Churches, a success coach with decades of client experience, said letting these defensive emotions get in the way further down the track causes the relationship to become like a "ping pong match" of negativity, eventually leading to relationship breakdown.
"In order to stop the 'match' you need to shift the emotions to a positive place," Churches said.
Letting defensive emotions get in the way
In an ideal world shifting our defensive emotions to a positive place would be a cinch, because we'd all have to be very centered and objective.
"But because of our egos, which are actually in place to protect us, we become overly ambitious. This defensive front switches on a whole range of negative emotions -- anger, envy, frustration -- the list goes on, and that negativity becomes contagious in the relationship," Churches said.
When this happens, Churches said it's about taking responsibility and turning the mirror on ourselves.
Put yourself in a place of less judgement and ask questions to try and understand a little more about where they're coming from.

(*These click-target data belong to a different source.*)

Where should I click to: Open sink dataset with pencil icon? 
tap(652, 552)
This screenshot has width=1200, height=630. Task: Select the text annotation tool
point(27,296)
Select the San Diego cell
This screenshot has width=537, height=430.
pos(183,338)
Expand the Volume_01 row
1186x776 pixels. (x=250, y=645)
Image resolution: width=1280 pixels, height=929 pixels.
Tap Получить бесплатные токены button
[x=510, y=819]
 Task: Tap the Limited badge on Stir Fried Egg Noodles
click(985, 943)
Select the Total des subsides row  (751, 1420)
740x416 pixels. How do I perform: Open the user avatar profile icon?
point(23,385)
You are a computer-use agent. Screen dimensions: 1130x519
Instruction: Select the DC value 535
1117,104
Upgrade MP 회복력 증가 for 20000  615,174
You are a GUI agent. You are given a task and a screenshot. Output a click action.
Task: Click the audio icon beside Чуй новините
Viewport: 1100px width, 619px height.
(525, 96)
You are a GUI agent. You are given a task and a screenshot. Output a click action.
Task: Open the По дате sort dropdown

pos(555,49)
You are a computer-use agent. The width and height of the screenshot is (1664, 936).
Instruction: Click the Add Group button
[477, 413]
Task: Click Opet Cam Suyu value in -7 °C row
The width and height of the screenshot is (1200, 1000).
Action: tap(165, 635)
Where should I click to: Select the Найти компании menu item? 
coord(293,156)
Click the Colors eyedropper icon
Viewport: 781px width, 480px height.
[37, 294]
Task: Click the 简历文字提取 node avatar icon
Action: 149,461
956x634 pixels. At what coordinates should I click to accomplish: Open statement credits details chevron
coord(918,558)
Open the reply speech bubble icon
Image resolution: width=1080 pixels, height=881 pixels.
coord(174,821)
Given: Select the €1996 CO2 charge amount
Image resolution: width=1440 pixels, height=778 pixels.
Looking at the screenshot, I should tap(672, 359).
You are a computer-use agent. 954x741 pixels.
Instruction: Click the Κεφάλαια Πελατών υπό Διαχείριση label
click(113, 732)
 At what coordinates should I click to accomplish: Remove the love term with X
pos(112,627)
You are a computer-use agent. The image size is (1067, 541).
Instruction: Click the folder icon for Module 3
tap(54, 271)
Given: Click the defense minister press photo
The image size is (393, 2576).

"The first step is to make yourself feel comfortable by looking at how you perceive your partner. It's about trying to see through the behaviour to the actual person, even though you don't agree with the way they are acting," Churches said.
Coming from a place of understanding and empathy is crucial.
"Put yourself in a place of less judgement and ask questions to try and understand a little more about where they're coming from."
Quite often when we make an effort to shift the dynamic by just being responsible for ourselves and how we view our partner, that positivity has an amazing effect on the other person," Churches said.
Denying the problems
We've all experienced those retrospective moments, usually in the midst or just following an argument, when you wonder where you went wrong. How did we get here?
And while it may seem like the disagreement that's brought you here brings nothing good, Churches said it presents an opportunity for the relationship to grow.
"Denial is not an effective solution because it postpones the healing of the relationship."
"It also leaves room for more negativity to fester and creates space for detachment whereby you're not working towards coming back together," Churches said.
This is the case for couples who find themselves having the same fight, over and over.
By ignoring the problems happening internally, you end up detaching from each other.
"They are either stuck in a neutral place where nothing is happening -- or they are pulling apart from each other -- by putting energy outside the relationship."
"By ignoring the problems happening internally, you end up detaching from each other," Churches said.
Our own thought processes
"We maintain and look after so much in our lives -- we go to the dentist, get our car serviced and we exercise -- but we're not brought up or trained to look after our minds and our quality of thinking," Churches said.
According to Churches, in order to maximise your relationship's potential it's about having the willingness to identify the thought patterns that service you well, but more importantly, the ones that are not effective.
"Certain beliefs we have about ourselves may be detrimental to our relationship but also, the inflexible expectations we have of our partner can be just as damaging," Churches said.
Sure, there are certain rules and regulations that make up a healthy relationship, but having an imaginary list of things our partner needs to be in order for us to feel we're in the right relationship isn't fair.
"It's difficult for anyone to meet these superficial expectations both in the short and long term. It also doesn't allow for growth and flexibility of a human being," Churches said.